La atleta suiza se encargó de justificarla protagonizando una actuación colosal. Werro dejó a un lado toda cautela y salió a por todas desde el primer metro. Partiendo desde la calle más exterior cruzó la pista decidida rumbo a la calle libre para situarse en cabeza pese al empeño de Hodgkinson por tomar el mando. Tras ellas se situó de inmediato Bol con la lógica prudencia de quien se enfrenta por primera vez a una final en una distancia que dobla a la que dominaba hasta ahora.
Una vez en cabeza, Werro no dejó de tirar con tanta fuerza como valentía. La apuesta era arriesgada y se basaba en esperar que el desgaste al que sometía a sus rivales fuese superior al que ella misma estaba sufriendo.
El toque de campana llegó recién superados los cincuenta y seis segundos. Ese ritmo exigente apenas decayó en la vuelta final.
A falta de doscientos metros las tres seguían avanzando en el mismo orden.
Werro abriendo la marcha, dispuesta a mantener el liderato hasta el final.
Hodgkinson pegada a ella, pensando en cómo y dónde superarla antes de la llegada.
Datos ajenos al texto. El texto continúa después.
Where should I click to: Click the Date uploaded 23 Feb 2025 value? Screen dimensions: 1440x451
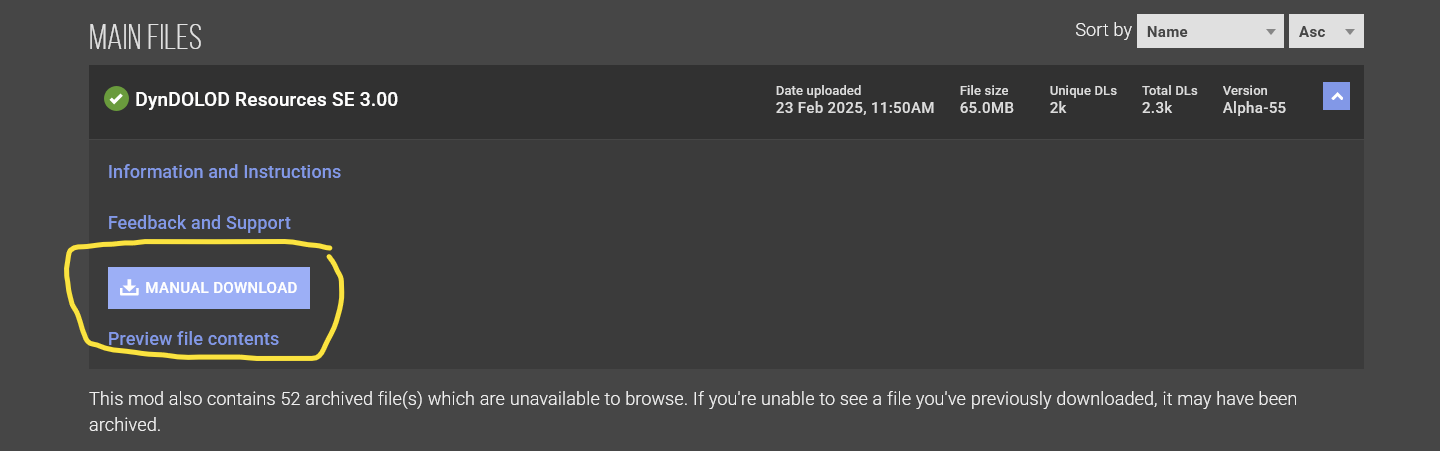pyautogui.click(x=854, y=108)
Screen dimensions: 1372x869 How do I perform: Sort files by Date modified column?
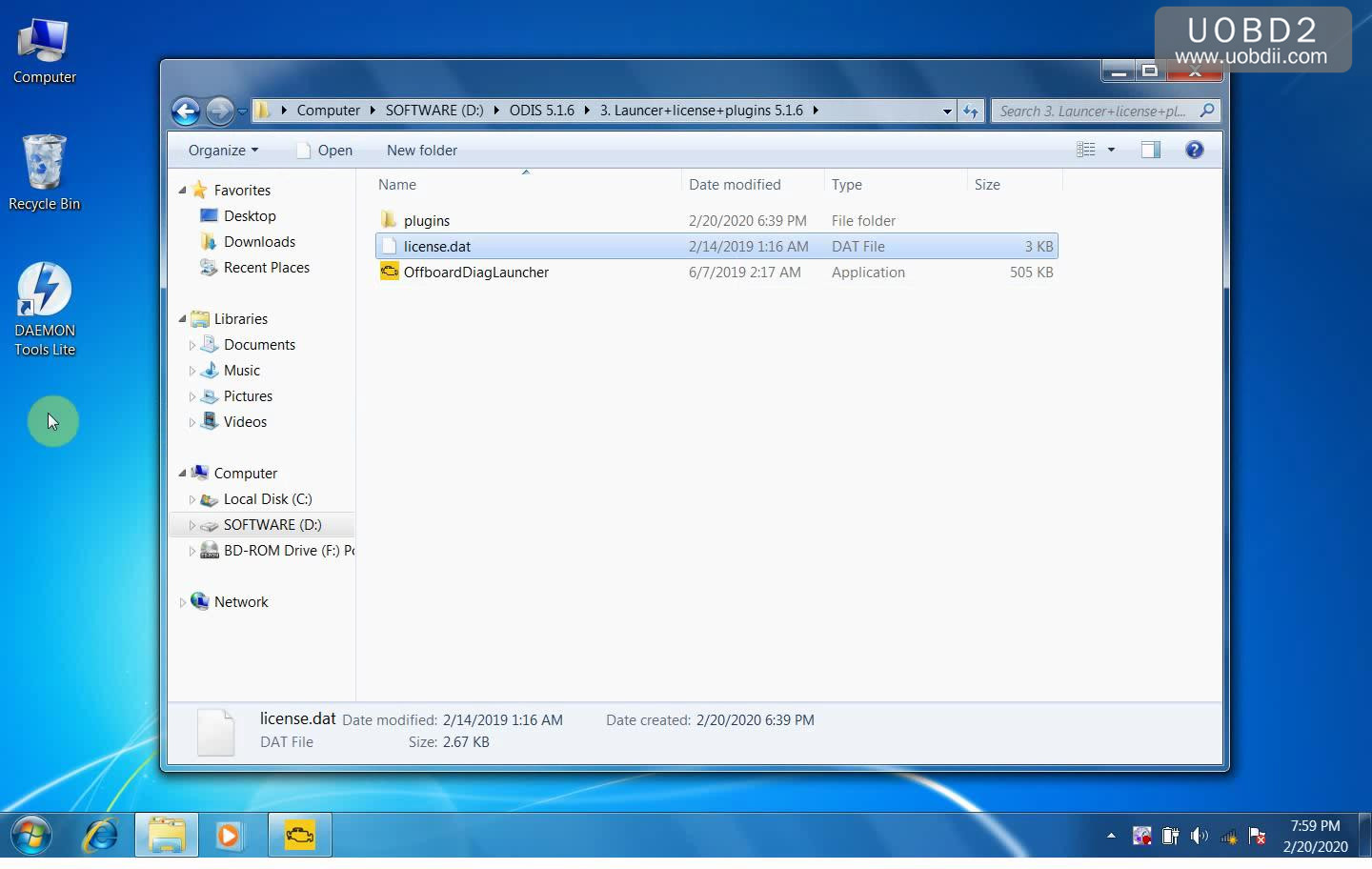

Bol siguiéndolas de cerca con su correr fácil, admirando a sus nuevas rivales, consciente de que todavía no puede ganarlas.
En la última recta, Hodgkinson forzó hasta el límite y tal vez incluso más allá.
No fue suficiente.
Werro resistió imperturbable. Ganó y estableció además un nuevo récord de los campeonatos.
Después de las polémicas previas, la final que consiguió llenar las tribunas del Alexander Stadium respondió a las expectativas y se confirmó como la prueba reina del campeonato.